Work instruction >> Copy exactly, and only, the lines from the line containing "Click the Arrange All button" through the last line of the records below, both included.

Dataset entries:
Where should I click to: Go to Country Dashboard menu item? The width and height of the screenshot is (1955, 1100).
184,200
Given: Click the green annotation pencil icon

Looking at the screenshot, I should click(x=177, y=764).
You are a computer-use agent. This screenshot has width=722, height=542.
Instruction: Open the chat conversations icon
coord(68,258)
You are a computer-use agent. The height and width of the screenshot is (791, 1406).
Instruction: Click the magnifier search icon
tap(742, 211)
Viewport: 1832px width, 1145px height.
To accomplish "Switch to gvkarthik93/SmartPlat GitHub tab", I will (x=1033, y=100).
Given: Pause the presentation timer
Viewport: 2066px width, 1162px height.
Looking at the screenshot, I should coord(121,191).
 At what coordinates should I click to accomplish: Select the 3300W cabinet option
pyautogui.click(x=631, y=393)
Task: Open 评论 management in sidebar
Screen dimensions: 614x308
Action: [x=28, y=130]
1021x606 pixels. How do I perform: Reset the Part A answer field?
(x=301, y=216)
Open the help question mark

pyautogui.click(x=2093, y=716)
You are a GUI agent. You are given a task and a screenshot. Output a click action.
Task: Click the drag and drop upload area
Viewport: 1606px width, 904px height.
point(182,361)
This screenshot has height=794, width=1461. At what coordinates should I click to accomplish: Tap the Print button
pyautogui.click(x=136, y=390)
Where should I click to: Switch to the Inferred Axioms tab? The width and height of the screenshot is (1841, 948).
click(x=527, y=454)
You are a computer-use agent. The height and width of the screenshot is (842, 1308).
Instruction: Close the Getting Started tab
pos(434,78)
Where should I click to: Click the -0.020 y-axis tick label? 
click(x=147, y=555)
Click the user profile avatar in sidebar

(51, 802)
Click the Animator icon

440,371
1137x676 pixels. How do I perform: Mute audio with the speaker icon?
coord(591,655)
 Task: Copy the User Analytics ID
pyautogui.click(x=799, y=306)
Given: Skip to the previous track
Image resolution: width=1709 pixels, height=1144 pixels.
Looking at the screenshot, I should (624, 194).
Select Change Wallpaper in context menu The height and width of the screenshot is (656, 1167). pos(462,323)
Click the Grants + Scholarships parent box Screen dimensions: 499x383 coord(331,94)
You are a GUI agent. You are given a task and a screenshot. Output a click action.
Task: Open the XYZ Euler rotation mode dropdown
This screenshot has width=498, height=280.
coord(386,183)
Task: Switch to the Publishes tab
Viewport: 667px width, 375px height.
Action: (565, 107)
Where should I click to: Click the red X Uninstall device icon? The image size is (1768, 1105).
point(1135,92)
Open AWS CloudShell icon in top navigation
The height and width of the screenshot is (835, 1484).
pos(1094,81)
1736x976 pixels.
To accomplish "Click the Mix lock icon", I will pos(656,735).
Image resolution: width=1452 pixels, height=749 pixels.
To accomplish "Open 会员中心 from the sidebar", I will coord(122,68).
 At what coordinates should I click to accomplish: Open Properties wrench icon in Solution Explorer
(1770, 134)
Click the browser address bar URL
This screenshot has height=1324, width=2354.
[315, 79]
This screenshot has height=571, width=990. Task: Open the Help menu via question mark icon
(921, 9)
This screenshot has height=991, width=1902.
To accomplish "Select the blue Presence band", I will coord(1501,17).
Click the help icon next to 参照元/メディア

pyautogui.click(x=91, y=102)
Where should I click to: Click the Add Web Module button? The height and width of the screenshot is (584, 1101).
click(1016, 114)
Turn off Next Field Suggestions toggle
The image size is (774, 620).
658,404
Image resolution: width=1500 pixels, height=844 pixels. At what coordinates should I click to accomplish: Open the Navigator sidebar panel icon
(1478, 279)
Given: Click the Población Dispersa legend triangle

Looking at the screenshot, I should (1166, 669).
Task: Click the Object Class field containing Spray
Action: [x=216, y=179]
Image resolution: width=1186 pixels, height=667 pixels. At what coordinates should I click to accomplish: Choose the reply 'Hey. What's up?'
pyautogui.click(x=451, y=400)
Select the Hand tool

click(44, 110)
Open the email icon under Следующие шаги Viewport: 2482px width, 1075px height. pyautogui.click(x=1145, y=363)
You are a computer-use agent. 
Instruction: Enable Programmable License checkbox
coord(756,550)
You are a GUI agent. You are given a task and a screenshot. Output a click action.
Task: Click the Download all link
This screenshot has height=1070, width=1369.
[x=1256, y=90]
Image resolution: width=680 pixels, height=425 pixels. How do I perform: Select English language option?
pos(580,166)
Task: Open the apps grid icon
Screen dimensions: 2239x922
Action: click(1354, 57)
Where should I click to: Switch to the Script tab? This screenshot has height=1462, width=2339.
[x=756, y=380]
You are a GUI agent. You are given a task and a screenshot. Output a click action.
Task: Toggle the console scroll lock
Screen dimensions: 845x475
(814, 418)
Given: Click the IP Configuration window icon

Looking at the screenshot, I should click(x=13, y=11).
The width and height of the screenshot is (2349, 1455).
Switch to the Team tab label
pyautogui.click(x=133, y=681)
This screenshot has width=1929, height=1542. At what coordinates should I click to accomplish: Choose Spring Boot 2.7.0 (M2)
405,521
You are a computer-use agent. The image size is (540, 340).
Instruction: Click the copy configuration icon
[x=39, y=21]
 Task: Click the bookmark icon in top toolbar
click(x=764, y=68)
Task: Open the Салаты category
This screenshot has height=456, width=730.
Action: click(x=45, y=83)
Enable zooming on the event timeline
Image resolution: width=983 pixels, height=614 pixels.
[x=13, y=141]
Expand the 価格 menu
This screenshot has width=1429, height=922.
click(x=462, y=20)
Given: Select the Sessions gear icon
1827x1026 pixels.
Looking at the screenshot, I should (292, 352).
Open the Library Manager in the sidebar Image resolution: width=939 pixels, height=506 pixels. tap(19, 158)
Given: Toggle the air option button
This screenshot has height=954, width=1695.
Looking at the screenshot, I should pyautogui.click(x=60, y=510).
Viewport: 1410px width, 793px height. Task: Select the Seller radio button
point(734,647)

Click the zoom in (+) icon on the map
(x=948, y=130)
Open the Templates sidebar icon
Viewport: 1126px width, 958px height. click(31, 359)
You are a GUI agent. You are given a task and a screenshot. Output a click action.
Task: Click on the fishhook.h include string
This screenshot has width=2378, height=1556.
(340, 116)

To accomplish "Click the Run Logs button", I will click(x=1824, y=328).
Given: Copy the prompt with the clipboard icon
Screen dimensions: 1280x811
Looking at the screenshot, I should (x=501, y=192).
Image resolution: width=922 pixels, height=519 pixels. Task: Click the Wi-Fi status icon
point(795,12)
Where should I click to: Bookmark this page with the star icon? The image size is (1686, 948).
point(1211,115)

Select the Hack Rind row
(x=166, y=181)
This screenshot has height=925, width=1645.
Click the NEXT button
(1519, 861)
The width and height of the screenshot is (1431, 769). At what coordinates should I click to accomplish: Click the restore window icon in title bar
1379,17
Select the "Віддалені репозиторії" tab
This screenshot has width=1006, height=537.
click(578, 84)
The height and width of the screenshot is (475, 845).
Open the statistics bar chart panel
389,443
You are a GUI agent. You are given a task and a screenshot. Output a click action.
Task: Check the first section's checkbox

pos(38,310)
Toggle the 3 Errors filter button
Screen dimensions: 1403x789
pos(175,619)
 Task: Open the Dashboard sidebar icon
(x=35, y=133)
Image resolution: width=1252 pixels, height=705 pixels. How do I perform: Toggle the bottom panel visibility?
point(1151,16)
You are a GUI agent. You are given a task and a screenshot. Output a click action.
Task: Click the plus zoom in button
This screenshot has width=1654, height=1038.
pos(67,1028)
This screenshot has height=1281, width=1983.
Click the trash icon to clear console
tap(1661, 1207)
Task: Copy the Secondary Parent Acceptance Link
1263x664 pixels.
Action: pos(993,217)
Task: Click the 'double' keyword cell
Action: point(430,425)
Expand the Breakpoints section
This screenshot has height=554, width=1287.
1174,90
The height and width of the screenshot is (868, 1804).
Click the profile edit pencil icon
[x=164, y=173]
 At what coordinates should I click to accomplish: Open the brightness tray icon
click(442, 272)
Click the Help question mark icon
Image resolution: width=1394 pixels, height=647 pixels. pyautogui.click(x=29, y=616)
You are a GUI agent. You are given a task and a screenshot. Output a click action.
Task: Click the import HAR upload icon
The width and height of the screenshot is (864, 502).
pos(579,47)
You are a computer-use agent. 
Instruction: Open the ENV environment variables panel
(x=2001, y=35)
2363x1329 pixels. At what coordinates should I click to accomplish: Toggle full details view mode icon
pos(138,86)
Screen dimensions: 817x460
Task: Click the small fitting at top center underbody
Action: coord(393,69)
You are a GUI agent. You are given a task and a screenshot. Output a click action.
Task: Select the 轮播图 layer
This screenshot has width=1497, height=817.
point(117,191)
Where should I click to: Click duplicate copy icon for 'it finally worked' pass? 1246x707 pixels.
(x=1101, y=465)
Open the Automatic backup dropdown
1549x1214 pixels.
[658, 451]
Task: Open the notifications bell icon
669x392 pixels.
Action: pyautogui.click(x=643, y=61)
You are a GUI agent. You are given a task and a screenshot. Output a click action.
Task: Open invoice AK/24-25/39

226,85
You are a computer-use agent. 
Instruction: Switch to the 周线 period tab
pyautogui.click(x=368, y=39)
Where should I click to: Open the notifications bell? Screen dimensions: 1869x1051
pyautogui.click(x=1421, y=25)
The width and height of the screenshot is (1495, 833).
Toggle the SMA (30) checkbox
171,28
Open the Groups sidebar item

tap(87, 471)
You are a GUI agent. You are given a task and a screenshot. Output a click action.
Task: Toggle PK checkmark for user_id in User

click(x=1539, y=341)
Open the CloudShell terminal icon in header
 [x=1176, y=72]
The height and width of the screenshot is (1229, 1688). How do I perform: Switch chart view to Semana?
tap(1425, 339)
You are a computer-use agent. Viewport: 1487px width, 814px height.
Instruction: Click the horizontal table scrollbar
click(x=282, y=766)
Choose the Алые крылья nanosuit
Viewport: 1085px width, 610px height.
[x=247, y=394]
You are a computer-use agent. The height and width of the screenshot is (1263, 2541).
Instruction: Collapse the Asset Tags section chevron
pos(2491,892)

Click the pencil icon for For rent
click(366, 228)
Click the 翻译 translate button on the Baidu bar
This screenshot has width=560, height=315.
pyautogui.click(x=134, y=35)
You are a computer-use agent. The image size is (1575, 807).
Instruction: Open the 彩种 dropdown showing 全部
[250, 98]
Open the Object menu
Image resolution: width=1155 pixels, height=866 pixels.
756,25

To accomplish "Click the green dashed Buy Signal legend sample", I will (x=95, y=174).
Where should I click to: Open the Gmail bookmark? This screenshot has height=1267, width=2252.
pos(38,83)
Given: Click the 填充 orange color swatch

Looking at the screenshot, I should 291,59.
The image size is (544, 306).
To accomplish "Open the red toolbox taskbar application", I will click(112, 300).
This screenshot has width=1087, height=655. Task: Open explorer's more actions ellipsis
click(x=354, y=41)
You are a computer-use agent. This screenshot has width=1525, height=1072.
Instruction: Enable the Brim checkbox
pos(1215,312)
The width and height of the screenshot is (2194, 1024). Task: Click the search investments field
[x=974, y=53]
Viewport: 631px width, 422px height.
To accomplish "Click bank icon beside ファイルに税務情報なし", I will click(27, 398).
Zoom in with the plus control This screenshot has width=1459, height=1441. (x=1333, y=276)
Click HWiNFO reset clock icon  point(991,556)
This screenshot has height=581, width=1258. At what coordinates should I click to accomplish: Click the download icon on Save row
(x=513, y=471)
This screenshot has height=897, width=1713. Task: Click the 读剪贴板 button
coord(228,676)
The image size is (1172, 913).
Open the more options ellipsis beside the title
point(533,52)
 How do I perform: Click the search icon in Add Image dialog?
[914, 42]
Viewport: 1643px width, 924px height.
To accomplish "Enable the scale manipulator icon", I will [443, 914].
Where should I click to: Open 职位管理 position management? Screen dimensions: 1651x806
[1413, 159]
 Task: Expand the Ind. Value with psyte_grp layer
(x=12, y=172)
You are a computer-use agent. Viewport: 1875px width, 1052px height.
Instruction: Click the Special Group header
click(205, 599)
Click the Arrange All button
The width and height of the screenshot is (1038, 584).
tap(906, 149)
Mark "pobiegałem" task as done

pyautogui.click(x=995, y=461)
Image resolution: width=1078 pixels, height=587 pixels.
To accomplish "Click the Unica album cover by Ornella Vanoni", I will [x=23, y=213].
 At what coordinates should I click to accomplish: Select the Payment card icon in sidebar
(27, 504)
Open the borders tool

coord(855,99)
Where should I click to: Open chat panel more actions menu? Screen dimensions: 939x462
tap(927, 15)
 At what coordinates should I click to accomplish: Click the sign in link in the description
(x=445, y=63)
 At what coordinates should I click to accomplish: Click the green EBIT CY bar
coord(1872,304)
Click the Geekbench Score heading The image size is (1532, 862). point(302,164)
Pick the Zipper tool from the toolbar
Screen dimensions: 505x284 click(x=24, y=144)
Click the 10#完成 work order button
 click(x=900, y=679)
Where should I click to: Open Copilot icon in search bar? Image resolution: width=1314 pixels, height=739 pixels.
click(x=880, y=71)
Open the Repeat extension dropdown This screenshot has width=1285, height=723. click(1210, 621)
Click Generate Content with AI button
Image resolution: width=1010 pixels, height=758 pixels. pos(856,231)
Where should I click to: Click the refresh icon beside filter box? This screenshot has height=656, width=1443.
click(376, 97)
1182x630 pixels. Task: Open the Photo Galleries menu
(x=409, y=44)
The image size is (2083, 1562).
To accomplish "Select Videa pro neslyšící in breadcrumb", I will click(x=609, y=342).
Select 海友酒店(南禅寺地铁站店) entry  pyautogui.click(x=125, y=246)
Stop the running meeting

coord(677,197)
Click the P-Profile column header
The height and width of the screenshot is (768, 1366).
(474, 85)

Solution >>
Click the Arrange All button
The width and height of the screenshot is (1038, 584).
tap(906, 149)
Mark "pobiegałem" task as done

pyautogui.click(x=995, y=461)
Image resolution: width=1078 pixels, height=587 pixels.
To accomplish "Click the Unica album cover by Ornella Vanoni", I will [x=23, y=213].
 At what coordinates should I click to accomplish: Select the Payment card icon in sidebar
(27, 504)
Open the borders tool

coord(855,99)
Where should I click to: Open chat panel more actions menu? Screen dimensions: 939x462
tap(927, 15)
 At what coordinates should I click to accomplish: Click the sign in link in the description
(x=445, y=63)
 At what coordinates should I click to accomplish: Click the green EBIT CY bar
coord(1872,304)
Click the Geekbench Score heading The image size is (1532, 862). point(302,164)
Pick the Zipper tool from the toolbar
Screen dimensions: 505x284 click(x=24, y=144)
Click the 10#完成 work order button
 click(x=900, y=679)
Where should I click to: Open Copilot icon in search bar? Image resolution: width=1314 pixels, height=739 pixels.
click(x=880, y=71)
Open the Repeat extension dropdown This screenshot has width=1285, height=723. click(1210, 621)
Click Generate Content with AI button
Image resolution: width=1010 pixels, height=758 pixels. pos(856,231)
Where should I click to: Click the refresh icon beside filter box? This screenshot has height=656, width=1443.
click(376, 97)
1182x630 pixels. Task: Open the Photo Galleries menu
(x=409, y=44)
The image size is (2083, 1562).
To accomplish "Select Videa pro neslyšící in breadcrumb", I will click(x=609, y=342).
Select 海友酒店(南禅寺地铁站店) entry  pyautogui.click(x=125, y=246)
Stop the running meeting

coord(677,197)
Click the P-Profile column header
The height and width of the screenshot is (768, 1366).
(474, 85)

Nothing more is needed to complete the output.